REQUIRED ACTION: Each of the records below must be reproduced verbatim.

Saved data entries:
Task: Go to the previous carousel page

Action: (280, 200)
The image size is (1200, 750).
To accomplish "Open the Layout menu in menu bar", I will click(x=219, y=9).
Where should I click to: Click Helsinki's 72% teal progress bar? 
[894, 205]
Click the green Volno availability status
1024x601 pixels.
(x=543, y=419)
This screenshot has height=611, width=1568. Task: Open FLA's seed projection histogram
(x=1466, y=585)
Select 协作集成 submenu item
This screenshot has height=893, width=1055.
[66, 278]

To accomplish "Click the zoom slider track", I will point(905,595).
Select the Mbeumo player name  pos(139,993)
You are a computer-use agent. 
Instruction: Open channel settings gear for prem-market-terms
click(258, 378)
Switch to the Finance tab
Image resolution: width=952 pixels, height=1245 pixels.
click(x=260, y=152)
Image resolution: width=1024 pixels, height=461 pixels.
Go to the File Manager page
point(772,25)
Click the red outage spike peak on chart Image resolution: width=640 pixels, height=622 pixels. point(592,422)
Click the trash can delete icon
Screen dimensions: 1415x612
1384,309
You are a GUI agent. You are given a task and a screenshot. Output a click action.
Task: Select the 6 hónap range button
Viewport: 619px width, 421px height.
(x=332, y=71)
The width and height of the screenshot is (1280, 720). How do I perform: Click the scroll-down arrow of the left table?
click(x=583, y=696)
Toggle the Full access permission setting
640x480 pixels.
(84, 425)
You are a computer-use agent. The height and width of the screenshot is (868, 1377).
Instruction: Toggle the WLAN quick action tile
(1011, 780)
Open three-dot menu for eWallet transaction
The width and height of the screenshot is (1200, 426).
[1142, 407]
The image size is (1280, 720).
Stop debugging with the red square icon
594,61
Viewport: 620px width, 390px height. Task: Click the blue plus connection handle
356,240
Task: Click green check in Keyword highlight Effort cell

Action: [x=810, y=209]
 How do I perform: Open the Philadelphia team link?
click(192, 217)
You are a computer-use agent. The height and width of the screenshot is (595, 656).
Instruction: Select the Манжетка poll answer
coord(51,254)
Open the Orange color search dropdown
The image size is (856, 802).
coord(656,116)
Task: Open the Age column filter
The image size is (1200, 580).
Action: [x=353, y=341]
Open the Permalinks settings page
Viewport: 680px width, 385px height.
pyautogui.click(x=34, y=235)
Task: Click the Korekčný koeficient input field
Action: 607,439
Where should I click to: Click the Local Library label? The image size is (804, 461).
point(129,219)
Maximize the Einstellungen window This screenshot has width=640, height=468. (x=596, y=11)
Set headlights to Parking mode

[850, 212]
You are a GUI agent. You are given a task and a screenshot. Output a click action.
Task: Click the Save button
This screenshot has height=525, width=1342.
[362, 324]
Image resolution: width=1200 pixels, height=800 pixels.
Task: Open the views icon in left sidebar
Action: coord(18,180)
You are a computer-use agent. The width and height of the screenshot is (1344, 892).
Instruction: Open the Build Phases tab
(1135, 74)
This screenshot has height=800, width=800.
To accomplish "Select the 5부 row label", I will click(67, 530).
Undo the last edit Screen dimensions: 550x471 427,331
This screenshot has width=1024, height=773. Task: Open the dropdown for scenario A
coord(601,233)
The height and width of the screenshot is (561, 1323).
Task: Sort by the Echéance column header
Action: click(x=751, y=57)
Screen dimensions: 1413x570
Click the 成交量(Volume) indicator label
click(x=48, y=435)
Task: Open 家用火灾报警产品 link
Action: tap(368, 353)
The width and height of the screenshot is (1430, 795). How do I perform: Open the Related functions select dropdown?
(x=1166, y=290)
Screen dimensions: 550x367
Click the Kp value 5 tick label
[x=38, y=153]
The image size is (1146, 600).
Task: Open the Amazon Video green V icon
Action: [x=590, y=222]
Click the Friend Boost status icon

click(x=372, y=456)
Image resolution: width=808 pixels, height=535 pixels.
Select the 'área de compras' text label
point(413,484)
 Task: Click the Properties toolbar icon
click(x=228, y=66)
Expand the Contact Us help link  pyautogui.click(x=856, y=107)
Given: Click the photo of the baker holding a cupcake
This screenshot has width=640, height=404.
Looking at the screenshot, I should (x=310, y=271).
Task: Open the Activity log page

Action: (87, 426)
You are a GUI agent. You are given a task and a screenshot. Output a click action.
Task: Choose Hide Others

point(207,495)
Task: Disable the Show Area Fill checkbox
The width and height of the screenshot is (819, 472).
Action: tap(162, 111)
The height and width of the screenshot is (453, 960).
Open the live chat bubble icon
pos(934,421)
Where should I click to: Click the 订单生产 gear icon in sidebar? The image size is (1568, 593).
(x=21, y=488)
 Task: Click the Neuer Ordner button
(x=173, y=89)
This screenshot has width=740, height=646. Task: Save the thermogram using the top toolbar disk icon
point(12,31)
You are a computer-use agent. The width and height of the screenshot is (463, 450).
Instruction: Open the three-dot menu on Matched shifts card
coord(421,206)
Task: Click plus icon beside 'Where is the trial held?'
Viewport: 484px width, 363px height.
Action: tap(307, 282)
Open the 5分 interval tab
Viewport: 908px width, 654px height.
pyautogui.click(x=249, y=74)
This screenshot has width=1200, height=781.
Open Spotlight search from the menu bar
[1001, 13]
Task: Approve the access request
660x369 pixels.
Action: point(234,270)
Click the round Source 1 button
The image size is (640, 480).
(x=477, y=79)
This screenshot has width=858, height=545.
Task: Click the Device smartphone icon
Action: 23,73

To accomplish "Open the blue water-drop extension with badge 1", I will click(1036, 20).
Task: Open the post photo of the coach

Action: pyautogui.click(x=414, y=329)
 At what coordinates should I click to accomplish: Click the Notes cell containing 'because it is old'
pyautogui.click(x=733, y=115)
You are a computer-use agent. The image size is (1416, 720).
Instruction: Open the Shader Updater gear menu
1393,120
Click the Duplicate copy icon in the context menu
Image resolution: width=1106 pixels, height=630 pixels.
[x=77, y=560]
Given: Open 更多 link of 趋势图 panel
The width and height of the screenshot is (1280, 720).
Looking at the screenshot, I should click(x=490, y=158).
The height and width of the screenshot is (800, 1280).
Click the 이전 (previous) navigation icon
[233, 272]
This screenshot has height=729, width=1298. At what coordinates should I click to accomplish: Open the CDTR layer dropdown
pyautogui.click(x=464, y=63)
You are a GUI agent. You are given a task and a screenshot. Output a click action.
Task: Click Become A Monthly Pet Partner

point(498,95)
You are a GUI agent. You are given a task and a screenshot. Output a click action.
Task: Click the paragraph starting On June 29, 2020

TASK RESULT:
Task: Go to the previous carousel page

Action: (280, 200)
The image size is (1200, 750).
To accomplish "Open the Layout menu in menu bar", I will click(x=219, y=9).
Where should I click to: Click Helsinki's 72% teal progress bar? 
[894, 205]
Click the green Volno availability status
1024x601 pixels.
(x=543, y=419)
This screenshot has height=611, width=1568. Task: Open FLA's seed projection histogram
(x=1466, y=585)
Select 协作集成 submenu item
This screenshot has height=893, width=1055.
[66, 278]

To accomplish "Click the zoom slider track", I will point(905,595).
Select the Mbeumo player name  pos(139,993)
You are a computer-use agent. 
Instruction: Open channel settings gear for prem-market-terms
click(258, 378)
Switch to the Finance tab
Image resolution: width=952 pixels, height=1245 pixels.
click(x=260, y=152)
Image resolution: width=1024 pixels, height=461 pixels.
Go to the File Manager page
point(772,25)
Click the red outage spike peak on chart Image resolution: width=640 pixels, height=622 pixels. point(592,422)
Click the trash can delete icon
Screen dimensions: 1415x612
1384,309
You are a GUI agent. You are given a task and a screenshot. Output a click action.
Task: Select the 6 hónap range button
Viewport: 619px width, 421px height.
(x=332, y=71)
The width and height of the screenshot is (1280, 720). How do I perform: Click the scroll-down arrow of the left table?
click(x=583, y=696)
Toggle the Full access permission setting
640x480 pixels.
(84, 425)
You are a computer-use agent. The height and width of the screenshot is (868, 1377).
Instruction: Toggle the WLAN quick action tile
(1011, 780)
Open three-dot menu for eWallet transaction
The width and height of the screenshot is (1200, 426).
[1142, 407]
The image size is (1280, 720).
Stop debugging with the red square icon
594,61
Viewport: 620px width, 390px height. Task: Click the blue plus connection handle
356,240
Task: Click green check in Keyword highlight Effort cell

Action: [x=810, y=209]
 How do I perform: Open the Philadelphia team link?
click(192, 217)
You are a computer-use agent. The height and width of the screenshot is (595, 656).
Instruction: Select the Манжетка poll answer
coord(51,254)
Open the Orange color search dropdown
The image size is (856, 802).
coord(656,116)
Task: Open the Age column filter
The image size is (1200, 580).
Action: [x=353, y=341]
Open the Permalinks settings page
Viewport: 680px width, 385px height.
pyautogui.click(x=34, y=235)
Task: Click the Korekčný koeficient input field
Action: 607,439
Where should I click to: Click the Local Library label? The image size is (804, 461).
point(129,219)
Maximize the Einstellungen window This screenshot has width=640, height=468. (x=596, y=11)
Set headlights to Parking mode

[850, 212]
You are a GUI agent. You are given a task and a screenshot. Output a click action.
Task: Click the Save button
This screenshot has height=525, width=1342.
[362, 324]
Image resolution: width=1200 pixels, height=800 pixels.
Task: Open the views icon in left sidebar
Action: coord(18,180)
You are a computer-use agent. The width and height of the screenshot is (1344, 892).
Instruction: Open the Build Phases tab
(1135, 74)
This screenshot has height=800, width=800.
To accomplish "Select the 5부 row label", I will click(67, 530).
Undo the last edit Screen dimensions: 550x471 427,331
This screenshot has width=1024, height=773. Task: Open the dropdown for scenario A
coord(601,233)
The height and width of the screenshot is (561, 1323).
Task: Sort by the Echéance column header
Action: click(x=751, y=57)
Screen dimensions: 1413x570
Click the 成交量(Volume) indicator label
click(x=48, y=435)
Task: Open 家用火灾报警产品 link
Action: tap(368, 353)
The width and height of the screenshot is (1430, 795). How do I perform: Open the Related functions select dropdown?
(x=1166, y=290)
Screen dimensions: 550x367
Click the Kp value 5 tick label
[x=38, y=153]
The image size is (1146, 600).
Task: Open the Amazon Video green V icon
Action: [x=590, y=222]
Click the Friend Boost status icon

click(x=372, y=456)
Image resolution: width=808 pixels, height=535 pixels.
Select the 'área de compras' text label
point(413,484)
 Task: Click the Properties toolbar icon
click(x=228, y=66)
Expand the Contact Us help link  pyautogui.click(x=856, y=107)
Given: Click the photo of the baker holding a cupcake
This screenshot has width=640, height=404.
Looking at the screenshot, I should (x=310, y=271).
Task: Open the Activity log page

Action: (87, 426)
You are a GUI agent. You are given a task and a screenshot. Output a click action.
Task: Choose Hide Others

point(207,495)
Task: Disable the Show Area Fill checkbox
The width and height of the screenshot is (819, 472).
Action: tap(162, 111)
The height and width of the screenshot is (453, 960).
Open the live chat bubble icon
pos(934,421)
Where should I click to: Click the 订单生产 gear icon in sidebar? The image size is (1568, 593).
(x=21, y=488)
 Task: Click the Neuer Ordner button
(x=173, y=89)
This screenshot has width=740, height=646. Task: Save the thermogram using the top toolbar disk icon
point(12,31)
You are a computer-use agent. The width and height of the screenshot is (463, 450).
Instruction: Open the three-dot menu on Matched shifts card
coord(421,206)
Task: Click plus icon beside 'Where is the trial held?'
Viewport: 484px width, 363px height.
Action: tap(307, 282)
Open the 5分 interval tab
Viewport: 908px width, 654px height.
pyautogui.click(x=249, y=74)
This screenshot has width=1200, height=781.
Open Spotlight search from the menu bar
[1001, 13]
Task: Approve the access request
660x369 pixels.
Action: point(234,270)
Click the round Source 1 button
The image size is (640, 480).
(x=477, y=79)
This screenshot has width=858, height=545.
Task: Click the Device smartphone icon
Action: 23,73

To accomplish "Open the blue water-drop extension with badge 1", I will click(1036, 20).
Task: Open the post photo of the coach

Action: pyautogui.click(x=414, y=329)
 At what coordinates should I click to accomplish: Click the Notes cell containing 'because it is old'
pyautogui.click(x=733, y=115)
You are a computer-use agent. The image size is (1416, 720).
Instruction: Open the Shader Updater gear menu
1393,120
Click the Duplicate copy icon in the context menu
Image resolution: width=1106 pixels, height=630 pixels.
[x=77, y=560]
Given: Open 更多 link of 趋势图 panel
The width and height of the screenshot is (1280, 720).
Looking at the screenshot, I should click(x=490, y=158).
The height and width of the screenshot is (800, 1280).
Click the 이전 (previous) navigation icon
[233, 272]
This screenshot has height=729, width=1298. At what coordinates should I click to accomplish: Open the CDTR layer dropdown
pyautogui.click(x=464, y=63)
You are a GUI agent. You are given a task and a screenshot. Output a click action.
Task: Click Become A Monthly Pet Partner

point(498,95)
You are a GUI agent. You are given a task and a screenshot. Output a click action.
Task: Click the paragraph starting On June 29, 2020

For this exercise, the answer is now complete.